**Required work**.
Once you reach the line containing "Tap the green", reproduce it and every later line exactly, through the end of the data.

**Data to use**.
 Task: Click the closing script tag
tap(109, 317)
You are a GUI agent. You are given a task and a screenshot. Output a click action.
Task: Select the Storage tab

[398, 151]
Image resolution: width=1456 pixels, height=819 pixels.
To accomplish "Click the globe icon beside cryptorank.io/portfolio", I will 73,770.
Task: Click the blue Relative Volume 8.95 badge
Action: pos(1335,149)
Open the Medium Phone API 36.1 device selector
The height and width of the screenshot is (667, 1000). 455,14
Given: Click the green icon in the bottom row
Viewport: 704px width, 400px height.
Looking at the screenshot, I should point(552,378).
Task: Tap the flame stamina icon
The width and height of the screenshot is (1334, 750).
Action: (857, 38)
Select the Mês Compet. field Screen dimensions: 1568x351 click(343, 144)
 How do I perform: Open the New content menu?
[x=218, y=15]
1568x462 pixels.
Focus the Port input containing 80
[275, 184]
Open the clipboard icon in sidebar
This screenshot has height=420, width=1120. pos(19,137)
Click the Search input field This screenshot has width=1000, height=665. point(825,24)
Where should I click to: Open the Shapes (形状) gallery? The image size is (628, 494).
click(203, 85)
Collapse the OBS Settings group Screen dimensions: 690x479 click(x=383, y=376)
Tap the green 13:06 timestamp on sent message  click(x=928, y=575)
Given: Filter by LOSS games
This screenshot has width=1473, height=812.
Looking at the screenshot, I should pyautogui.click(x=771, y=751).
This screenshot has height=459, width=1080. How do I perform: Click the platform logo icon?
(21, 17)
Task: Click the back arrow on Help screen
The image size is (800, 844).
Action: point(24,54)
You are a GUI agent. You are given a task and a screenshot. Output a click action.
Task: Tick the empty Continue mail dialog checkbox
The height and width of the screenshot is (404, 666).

**Written response**.
Tap the green 13:06 timestamp on sent message  click(x=928, y=575)
Given: Filter by LOSS games
This screenshot has width=1473, height=812.
Looking at the screenshot, I should pyautogui.click(x=771, y=751).
This screenshot has height=459, width=1080. How do I perform: Click the platform logo icon?
(21, 17)
Task: Click the back arrow on Help screen
The image size is (800, 844).
Action: point(24,54)
You are a GUI agent. You are given a task and a screenshot. Output a click action.
Task: Tick the empty Continue mail dialog checkbox
The height and width of the screenshot is (404, 666).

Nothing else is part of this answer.